Written problem
In the entries from the line with "Open the user" to the line with "pos(168,256)", substitute "tree node" for "tree item". Output only those lines, otherwise unchanged.

===== Provided records

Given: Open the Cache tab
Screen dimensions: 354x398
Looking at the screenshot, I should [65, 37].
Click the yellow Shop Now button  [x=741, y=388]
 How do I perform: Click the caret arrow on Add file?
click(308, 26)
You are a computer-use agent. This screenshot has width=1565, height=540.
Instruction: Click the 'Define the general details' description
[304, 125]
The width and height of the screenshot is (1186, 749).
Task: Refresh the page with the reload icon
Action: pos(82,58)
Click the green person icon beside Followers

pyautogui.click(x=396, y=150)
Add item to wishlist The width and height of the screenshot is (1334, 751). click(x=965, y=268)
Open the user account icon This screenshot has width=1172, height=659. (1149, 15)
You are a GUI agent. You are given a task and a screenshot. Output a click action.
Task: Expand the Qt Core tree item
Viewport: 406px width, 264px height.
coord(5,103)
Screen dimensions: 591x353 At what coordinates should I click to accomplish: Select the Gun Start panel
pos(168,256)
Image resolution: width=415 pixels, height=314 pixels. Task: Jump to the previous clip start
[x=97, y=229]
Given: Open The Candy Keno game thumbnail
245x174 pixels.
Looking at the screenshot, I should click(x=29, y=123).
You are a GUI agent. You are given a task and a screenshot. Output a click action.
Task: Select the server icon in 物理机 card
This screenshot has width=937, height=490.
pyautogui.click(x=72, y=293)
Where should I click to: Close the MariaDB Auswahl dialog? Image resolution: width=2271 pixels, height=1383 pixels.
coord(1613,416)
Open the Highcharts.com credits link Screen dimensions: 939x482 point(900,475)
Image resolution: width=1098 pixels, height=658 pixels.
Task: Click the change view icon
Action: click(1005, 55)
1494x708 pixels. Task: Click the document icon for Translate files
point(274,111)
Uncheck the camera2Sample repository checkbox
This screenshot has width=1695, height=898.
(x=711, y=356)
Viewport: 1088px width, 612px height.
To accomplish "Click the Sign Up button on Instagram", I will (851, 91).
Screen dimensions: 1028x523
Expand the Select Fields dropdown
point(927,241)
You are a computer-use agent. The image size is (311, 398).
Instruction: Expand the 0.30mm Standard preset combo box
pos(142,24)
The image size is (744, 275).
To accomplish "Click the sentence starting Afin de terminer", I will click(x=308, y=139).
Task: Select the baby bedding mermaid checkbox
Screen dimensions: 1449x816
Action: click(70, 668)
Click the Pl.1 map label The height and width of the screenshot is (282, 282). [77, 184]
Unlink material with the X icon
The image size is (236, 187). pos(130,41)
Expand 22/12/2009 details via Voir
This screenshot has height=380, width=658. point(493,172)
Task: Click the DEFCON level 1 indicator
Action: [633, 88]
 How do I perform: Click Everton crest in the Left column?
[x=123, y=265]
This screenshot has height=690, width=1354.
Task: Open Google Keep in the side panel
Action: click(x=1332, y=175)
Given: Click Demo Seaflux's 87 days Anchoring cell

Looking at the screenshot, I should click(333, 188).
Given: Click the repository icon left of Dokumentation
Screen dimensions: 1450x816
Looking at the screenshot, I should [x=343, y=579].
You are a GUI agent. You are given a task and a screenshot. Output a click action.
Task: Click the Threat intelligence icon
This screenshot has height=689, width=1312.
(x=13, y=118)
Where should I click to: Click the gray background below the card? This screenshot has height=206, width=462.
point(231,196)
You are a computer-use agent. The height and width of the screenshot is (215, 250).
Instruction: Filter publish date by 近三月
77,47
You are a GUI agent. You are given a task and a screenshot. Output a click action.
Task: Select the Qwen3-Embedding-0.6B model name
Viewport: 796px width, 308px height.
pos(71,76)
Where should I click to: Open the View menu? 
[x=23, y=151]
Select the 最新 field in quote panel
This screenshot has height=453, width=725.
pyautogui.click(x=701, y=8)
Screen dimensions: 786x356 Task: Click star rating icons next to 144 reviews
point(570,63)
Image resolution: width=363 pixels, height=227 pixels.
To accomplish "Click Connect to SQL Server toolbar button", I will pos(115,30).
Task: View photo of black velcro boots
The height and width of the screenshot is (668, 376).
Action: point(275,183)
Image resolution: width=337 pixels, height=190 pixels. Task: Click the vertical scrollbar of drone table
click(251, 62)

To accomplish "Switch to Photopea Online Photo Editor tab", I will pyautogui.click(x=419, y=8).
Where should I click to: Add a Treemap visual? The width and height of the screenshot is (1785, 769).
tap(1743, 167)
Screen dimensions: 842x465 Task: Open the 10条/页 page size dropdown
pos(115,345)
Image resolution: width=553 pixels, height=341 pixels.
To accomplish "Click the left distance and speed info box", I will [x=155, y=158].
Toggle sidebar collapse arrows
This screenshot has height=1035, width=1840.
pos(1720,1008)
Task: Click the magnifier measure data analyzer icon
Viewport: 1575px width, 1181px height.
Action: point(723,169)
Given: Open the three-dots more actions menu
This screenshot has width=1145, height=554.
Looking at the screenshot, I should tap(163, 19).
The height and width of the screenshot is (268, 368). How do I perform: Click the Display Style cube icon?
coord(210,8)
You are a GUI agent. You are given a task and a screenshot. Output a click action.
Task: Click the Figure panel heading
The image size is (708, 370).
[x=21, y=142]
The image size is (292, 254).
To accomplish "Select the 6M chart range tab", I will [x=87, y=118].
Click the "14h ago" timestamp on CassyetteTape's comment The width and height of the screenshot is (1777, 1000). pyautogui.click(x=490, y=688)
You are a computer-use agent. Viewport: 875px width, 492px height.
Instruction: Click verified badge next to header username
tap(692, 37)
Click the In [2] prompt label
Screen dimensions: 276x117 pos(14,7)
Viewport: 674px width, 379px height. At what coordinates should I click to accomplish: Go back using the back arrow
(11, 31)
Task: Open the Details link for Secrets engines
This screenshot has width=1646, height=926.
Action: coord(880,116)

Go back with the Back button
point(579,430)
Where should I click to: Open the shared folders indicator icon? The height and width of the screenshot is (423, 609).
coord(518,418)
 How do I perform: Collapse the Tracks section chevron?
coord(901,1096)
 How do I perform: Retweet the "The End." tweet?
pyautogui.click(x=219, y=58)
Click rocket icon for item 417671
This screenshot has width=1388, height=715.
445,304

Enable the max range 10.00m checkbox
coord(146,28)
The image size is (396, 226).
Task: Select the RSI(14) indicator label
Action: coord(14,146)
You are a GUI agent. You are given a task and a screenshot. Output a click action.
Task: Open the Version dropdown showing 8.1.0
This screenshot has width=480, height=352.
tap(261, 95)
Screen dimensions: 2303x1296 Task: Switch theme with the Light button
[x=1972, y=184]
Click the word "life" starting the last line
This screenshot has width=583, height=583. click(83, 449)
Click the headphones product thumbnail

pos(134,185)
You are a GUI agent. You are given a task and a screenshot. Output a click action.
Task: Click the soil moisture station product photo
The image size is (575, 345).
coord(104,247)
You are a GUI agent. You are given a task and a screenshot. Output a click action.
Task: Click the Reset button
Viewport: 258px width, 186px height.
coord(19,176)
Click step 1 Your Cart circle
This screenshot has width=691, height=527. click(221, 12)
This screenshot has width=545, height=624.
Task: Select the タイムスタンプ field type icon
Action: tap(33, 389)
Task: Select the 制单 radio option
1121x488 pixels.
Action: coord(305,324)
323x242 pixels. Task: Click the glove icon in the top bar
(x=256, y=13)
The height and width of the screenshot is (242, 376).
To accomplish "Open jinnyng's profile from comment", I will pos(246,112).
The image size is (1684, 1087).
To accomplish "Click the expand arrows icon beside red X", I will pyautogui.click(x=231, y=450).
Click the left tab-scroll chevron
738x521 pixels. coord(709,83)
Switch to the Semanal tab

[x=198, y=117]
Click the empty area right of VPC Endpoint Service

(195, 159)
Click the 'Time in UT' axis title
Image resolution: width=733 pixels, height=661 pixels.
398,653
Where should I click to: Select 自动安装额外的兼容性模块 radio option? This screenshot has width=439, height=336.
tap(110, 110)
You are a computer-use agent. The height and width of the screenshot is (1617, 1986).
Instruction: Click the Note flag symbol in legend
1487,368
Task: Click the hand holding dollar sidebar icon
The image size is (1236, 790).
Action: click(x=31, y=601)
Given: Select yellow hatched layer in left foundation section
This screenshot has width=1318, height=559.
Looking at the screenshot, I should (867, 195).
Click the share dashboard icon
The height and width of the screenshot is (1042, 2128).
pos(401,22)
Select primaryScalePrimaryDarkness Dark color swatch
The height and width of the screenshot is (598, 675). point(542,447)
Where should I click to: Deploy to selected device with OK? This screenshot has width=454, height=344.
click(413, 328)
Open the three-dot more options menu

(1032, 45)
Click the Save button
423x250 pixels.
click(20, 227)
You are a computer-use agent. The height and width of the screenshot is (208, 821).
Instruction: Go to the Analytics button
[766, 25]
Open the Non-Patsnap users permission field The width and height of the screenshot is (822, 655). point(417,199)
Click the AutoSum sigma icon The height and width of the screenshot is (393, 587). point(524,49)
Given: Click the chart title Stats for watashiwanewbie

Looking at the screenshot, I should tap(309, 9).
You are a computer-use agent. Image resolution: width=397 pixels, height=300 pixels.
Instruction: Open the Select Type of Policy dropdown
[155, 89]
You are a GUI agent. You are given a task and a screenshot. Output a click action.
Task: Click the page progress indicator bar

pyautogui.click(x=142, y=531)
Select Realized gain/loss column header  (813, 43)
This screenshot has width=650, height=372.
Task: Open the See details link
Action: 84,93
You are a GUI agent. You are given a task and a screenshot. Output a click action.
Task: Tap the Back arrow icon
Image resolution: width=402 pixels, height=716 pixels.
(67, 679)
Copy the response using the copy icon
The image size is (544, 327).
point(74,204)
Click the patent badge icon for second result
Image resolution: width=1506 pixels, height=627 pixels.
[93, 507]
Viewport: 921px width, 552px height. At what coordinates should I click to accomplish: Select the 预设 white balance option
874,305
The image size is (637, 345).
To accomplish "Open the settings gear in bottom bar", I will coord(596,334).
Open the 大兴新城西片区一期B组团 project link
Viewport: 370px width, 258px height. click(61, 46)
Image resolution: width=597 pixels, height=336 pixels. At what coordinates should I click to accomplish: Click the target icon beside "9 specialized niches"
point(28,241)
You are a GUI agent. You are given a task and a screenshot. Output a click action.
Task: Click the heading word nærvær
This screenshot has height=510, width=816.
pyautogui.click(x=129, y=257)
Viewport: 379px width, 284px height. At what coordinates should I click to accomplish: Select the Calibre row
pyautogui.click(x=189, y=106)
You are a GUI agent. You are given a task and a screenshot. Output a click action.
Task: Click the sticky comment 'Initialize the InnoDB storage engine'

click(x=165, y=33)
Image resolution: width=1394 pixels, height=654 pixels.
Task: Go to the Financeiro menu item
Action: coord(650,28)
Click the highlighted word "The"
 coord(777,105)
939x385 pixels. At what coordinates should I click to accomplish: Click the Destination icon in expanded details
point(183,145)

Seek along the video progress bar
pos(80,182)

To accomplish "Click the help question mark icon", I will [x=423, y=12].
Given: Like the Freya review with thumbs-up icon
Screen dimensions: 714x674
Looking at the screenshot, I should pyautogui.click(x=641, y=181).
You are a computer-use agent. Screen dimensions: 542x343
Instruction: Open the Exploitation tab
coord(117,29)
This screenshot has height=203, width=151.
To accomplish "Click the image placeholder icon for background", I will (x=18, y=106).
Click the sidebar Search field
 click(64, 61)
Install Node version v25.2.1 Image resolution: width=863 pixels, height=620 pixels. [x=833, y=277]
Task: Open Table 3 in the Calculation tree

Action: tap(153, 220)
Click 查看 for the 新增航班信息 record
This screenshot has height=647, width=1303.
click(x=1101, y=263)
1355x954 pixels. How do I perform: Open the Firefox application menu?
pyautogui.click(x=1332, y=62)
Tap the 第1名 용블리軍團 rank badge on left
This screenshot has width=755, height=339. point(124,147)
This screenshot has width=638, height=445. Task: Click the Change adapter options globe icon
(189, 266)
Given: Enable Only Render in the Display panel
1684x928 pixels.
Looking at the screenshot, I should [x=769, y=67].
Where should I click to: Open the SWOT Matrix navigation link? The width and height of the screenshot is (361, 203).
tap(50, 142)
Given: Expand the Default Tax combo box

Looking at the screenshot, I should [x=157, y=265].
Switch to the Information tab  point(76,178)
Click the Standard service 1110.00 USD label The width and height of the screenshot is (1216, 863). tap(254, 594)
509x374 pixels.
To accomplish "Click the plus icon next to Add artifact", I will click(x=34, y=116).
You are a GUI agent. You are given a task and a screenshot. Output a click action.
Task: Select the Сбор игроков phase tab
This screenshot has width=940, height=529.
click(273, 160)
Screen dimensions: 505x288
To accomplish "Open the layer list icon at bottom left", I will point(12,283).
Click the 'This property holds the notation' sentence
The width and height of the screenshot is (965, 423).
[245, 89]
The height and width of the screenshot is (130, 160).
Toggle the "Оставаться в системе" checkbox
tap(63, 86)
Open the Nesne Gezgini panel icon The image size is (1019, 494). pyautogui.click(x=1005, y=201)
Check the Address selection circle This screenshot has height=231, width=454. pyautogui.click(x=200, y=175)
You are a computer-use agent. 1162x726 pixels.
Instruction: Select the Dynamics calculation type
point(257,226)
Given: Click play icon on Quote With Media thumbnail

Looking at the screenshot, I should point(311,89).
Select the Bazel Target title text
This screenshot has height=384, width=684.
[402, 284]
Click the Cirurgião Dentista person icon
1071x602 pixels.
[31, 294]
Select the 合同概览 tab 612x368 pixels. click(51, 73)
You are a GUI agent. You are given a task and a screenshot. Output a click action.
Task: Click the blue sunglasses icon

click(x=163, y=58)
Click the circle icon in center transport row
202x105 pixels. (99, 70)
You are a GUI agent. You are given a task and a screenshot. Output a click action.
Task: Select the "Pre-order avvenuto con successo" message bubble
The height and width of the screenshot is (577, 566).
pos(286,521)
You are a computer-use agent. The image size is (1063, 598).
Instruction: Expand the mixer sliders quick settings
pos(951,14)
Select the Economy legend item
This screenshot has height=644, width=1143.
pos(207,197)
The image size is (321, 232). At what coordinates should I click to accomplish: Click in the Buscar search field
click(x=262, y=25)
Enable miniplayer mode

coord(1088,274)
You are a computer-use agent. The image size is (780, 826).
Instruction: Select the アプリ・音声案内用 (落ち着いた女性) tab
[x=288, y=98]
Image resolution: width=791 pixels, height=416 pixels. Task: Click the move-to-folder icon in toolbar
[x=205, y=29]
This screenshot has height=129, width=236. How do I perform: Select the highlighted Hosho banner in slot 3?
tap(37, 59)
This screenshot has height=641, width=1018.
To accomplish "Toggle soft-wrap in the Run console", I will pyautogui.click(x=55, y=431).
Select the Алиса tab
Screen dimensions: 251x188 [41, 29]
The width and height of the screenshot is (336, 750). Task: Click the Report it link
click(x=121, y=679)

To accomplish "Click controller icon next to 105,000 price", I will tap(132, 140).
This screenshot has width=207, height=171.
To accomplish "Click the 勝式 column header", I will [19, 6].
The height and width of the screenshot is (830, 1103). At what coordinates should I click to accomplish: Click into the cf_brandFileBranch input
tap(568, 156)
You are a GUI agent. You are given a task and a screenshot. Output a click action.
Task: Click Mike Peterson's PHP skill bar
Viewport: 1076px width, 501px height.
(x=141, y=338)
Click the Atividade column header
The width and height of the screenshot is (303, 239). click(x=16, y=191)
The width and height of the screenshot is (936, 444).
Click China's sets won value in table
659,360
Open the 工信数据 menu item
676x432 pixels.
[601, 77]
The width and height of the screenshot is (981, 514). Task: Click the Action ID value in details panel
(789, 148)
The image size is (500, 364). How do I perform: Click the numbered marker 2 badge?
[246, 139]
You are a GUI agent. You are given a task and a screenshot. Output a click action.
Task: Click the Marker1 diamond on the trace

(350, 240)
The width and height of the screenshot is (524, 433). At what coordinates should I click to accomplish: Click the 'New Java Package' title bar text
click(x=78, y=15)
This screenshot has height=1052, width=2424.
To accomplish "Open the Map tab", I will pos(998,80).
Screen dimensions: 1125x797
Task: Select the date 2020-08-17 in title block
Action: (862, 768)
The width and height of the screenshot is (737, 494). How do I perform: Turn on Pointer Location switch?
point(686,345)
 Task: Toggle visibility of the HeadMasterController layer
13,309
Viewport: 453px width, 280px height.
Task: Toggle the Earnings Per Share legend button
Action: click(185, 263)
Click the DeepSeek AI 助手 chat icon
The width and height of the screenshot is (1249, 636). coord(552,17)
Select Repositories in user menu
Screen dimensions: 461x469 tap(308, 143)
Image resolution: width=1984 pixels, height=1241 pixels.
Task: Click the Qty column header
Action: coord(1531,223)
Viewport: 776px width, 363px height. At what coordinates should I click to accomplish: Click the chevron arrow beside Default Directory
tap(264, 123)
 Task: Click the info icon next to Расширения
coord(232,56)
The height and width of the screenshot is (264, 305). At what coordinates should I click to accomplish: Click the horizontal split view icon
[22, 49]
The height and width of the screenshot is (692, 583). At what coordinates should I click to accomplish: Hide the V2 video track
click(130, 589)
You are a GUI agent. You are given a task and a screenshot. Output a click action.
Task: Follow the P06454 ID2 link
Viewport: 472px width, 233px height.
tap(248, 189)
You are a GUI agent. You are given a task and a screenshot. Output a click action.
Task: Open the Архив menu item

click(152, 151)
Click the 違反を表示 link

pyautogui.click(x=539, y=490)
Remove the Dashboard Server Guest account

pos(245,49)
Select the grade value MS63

==========

Exercise result
Open the user account icon This screenshot has width=1172, height=659. (1149, 15)
You are a GUI agent. You are given a task and a screenshot. Output a click action.
Task: Expand the Qt Core tree node
Viewport: 406px width, 264px height.
coord(5,103)
Screen dimensions: 591x353 At what coordinates should I click to accomplish: Select the Gun Start panel
pos(168,256)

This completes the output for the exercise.